On quantum adjacency algebras of Doob graphs and their irreducible modules

For fixed integers n >= 1 and m >= 0, we consider the Doob graph D = D(n, m) formed by taking direct product of n copies of Shrikhande graph and m copies of complete graph K-4. Fix a vertex x of D, and let T = T ( x) denote the Terwilliger algebra of D with respect to x. Let A denote the adjacencymatrix of D. There exists a decomposition of A into a sum A = L + F + R of elements in T where L, F, and R are the lowering, flat, and raising matrices, respectively. We call A = L + F + R the quantum decomposition of A. Hora and Obata (Quantum Probability and Spectral Analysis of Graphs. Theoretical and Mathematical Physics, Springer, Berlin, 2007) introduced a semi-simple matrix algebra based on the quantum decomposition of the adjacency matrix. This algebra is generated by the quantum components of the decomposition and is called the quantum adjacency algebra of the graph.
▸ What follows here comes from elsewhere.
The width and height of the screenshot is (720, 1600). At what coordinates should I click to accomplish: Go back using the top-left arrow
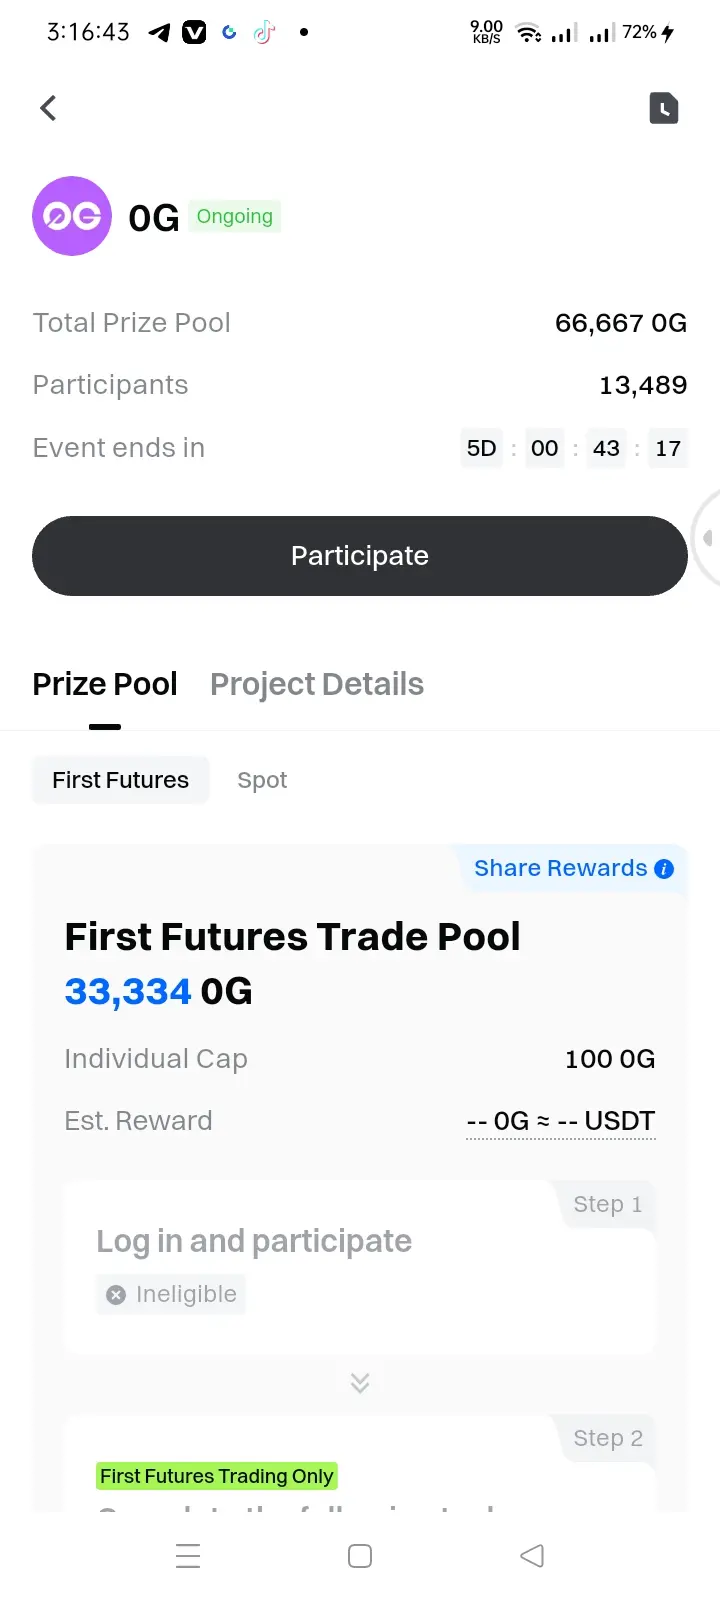click(48, 108)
Let Q = Q(x) denote the quantum adjacency algebra of D with respect to x. In this paper, we display an action of the special orthogonal Lie algebra so(4) on the standard module for D. We also prove Q is generated by the center and the homomorphic image of the universal enveloping algebra U(so(4)). To do these, we exploit the work of Tanabe (JAC 6: 173-195, 1997) on irreducible T-modules of D.

Automated summary

The study focuses on the Doob graph D = D(n, m) formed by n copies of the Shrikhande graph and m copies of the complete graph K-4. It introduces the Terwilliger algebra and quantum decomposition of D with respect to a fixed vertex x. The paper also discusses the quantum adjacency algebra of the graph and demonstrates the action of the special orthogonal Lie algebra on the standard module for D, proving that it is generated by the center and the homomorphic image of the universal enveloping algebra U(so(4)).